Recently diagnosed with Esophageal Cancer SCC.

@admnm23
Hi
I had the same diagnosis of EC after endoscopy found tumor in lower esophagus. I was given chemo and radiation. After 3rd treatment, the tumor had shrunk 30%. After 28 treatments the tumor was gone and the lymph nodes were back to normal so no surgery required. The treatment did have some rough times along the way. I had coughing, diarehia, trouble swallowing, and was on feeding tube for a while. But that all has passed and I am so glad I did not have to have surgery. Let me know what your treatment plan is, and I'll be glad to try and answer any questions?

I found the beginning to be the scariest. I had the same diagnosis but it did go into my stomach too. No radiation. Heavy duty chemo for 6 doses then surgery. They took 1/3 of stomach and reconnected it to the esophagus in my right neck. I'm one year since diagnosis. Surgery was in January. I'm doing well now. Definately go through some rough spots, but there is light at the end of the tunnel. You have found a great group and I hope you find inspiration here. You are young. This cancer shall not define you. It's merely a chapter in your book. Best of luck. Prayers for you and your caregivers.

I was essentially in your same boat starting January of 2023.

Stay with me, you can have a good ending.

It’s terrifying, of course, when you’re told “you have cancer.”

That gets much better after Mayo gives you the treatment plan. Then, you focus like a laser on the plan. You set everything else aside.
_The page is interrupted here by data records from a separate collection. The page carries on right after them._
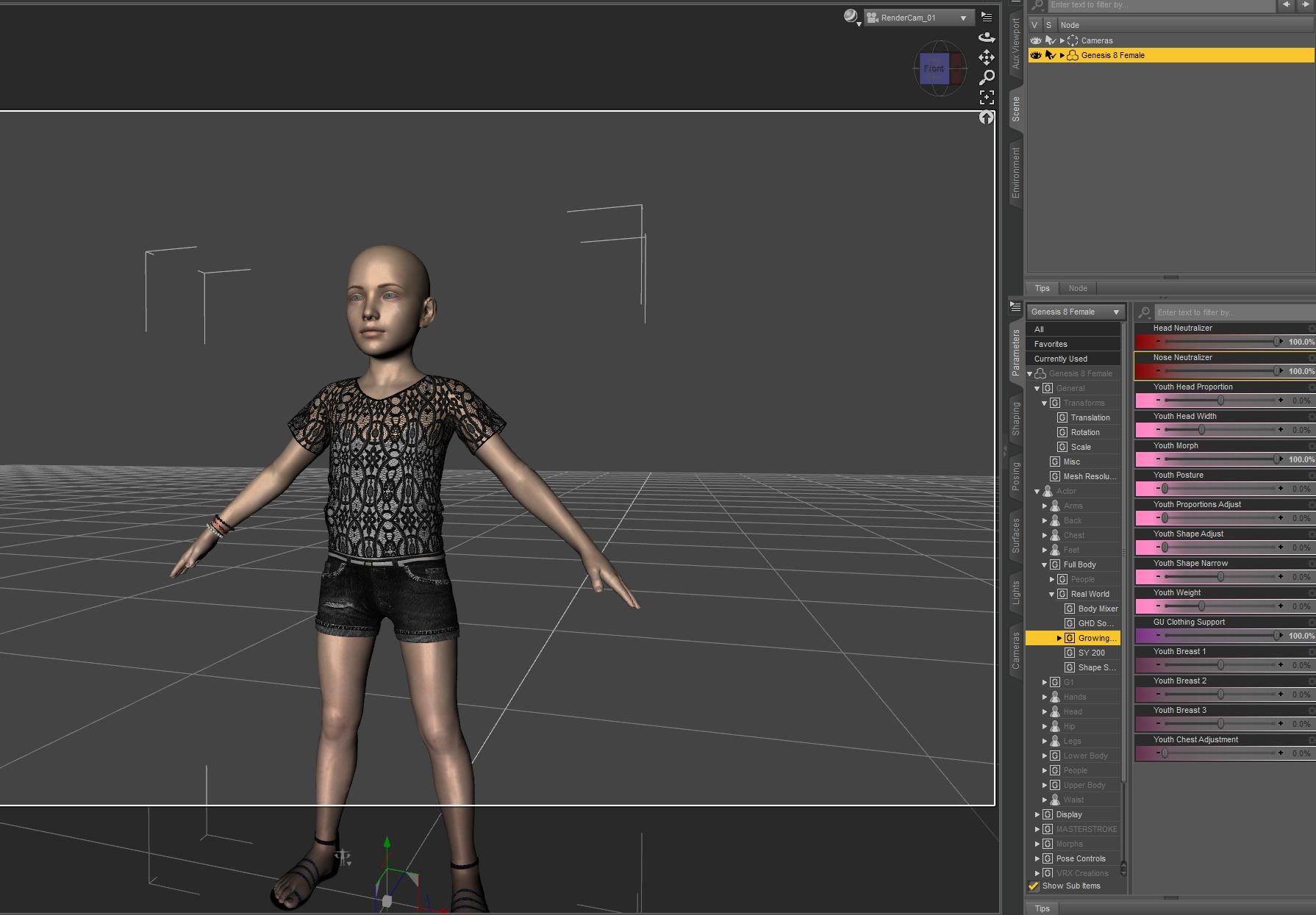Open the Surfaces side tab
The image size is (1316, 915).
tap(1015, 535)
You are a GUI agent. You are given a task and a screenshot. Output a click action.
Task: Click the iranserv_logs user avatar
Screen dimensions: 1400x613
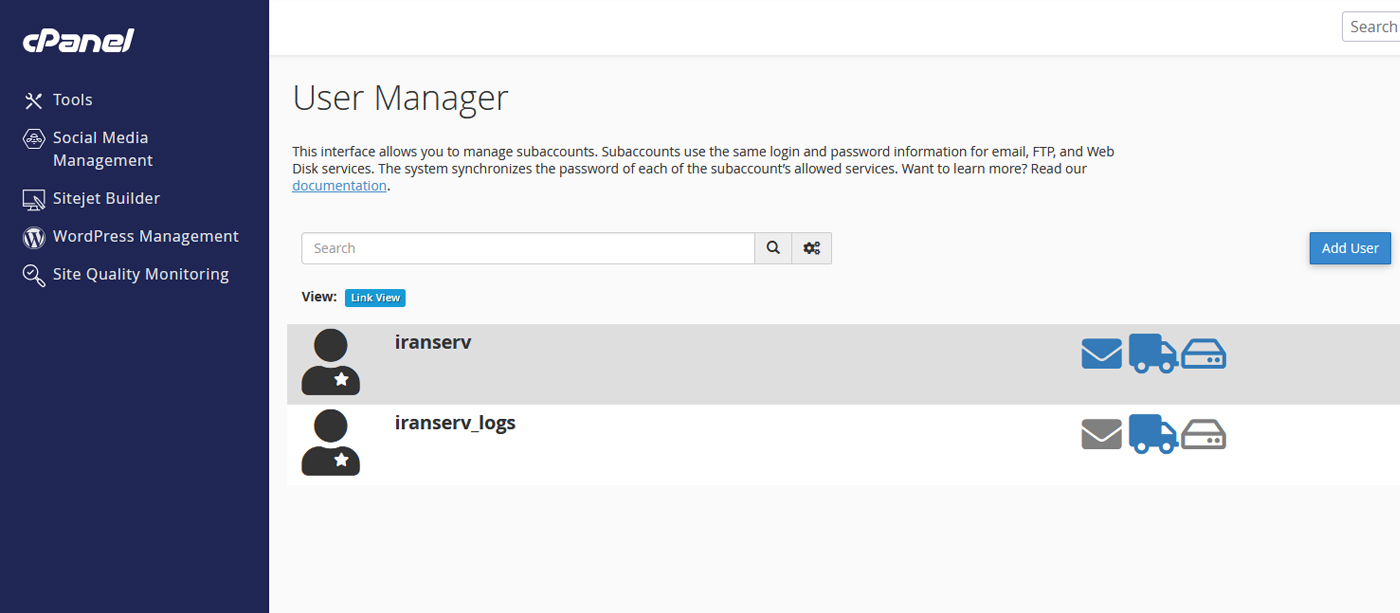tap(331, 442)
Treatment is challenging as it must be. It’s in a war.

I had two months of FLOT camp - strong four drug cocktail.

Then 25 radiation treatments plus three more chemo infusions.
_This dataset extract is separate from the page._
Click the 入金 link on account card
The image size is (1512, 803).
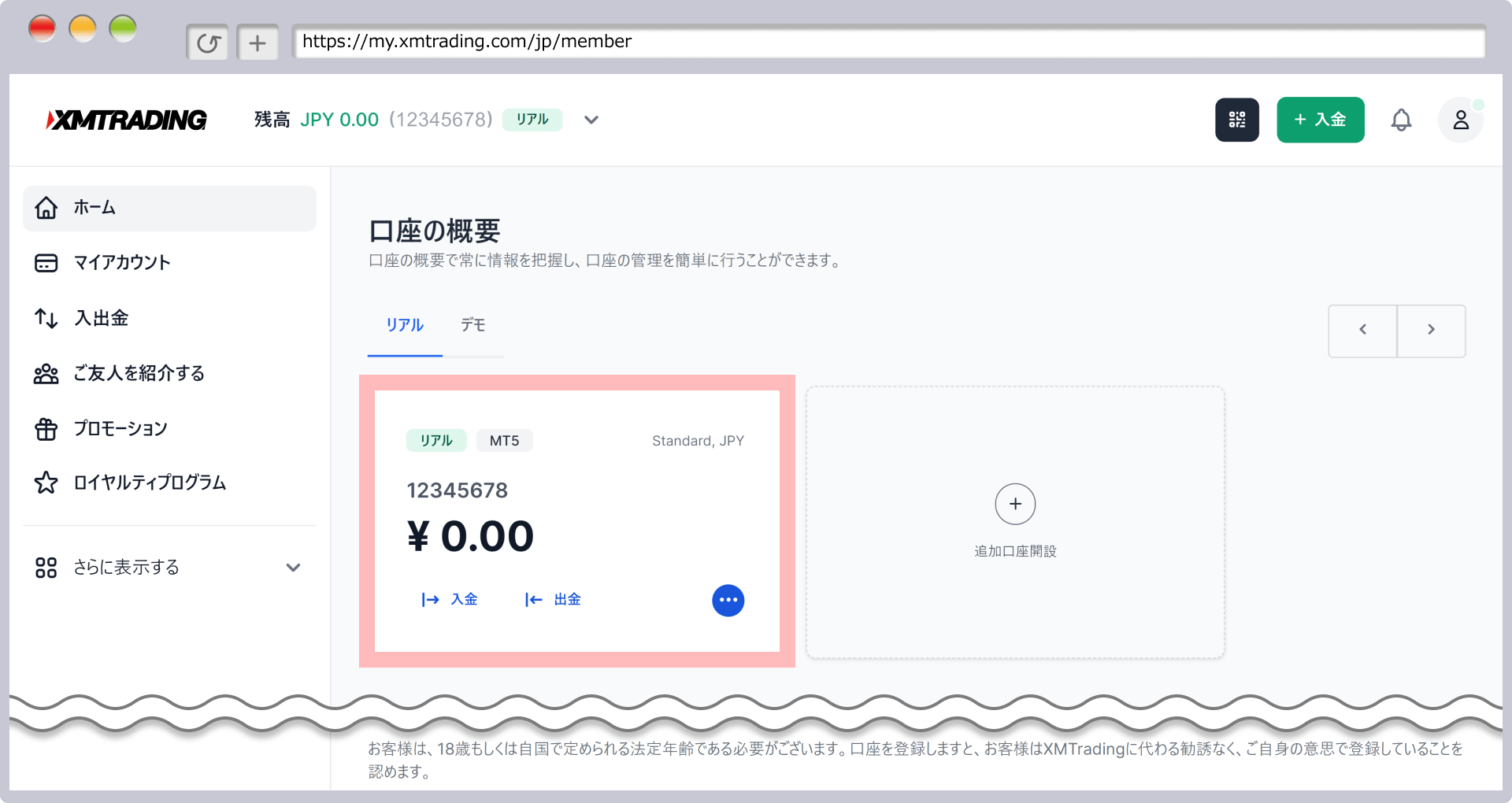[450, 600]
All sorts of issues - dehydration, vomiting, diarrhea. Fatigue. But, they are doable. You do what you have to do.

I had a feeding tube for eight months. First, couldn’t swallow. Then, when I could my taste buds were whacko. The feeding tube had issues, but it took away the pressure of eating.

I lost 50 pounds, have gained 15 back.

Last, I had surgery. Even Mayo tells you it’s a “big” surgery. 8 hours in surgery, 11 days in the hospital. Couple of months to recover.

It’s a lot. But it needs to be. It’s attacking a lot of nasty cancer.

You focus on getting through it. You will. Many have. If I can, you can too.

It’s hard to believe now, but there’s good to come out of all this.

You learn you are tough, strong.

You will be moved by the support you receive from family and friends.

People do really care about you. Your doctors and nurses at Mayo do. Genuinely do.

Your perspective on everything changes. For the better.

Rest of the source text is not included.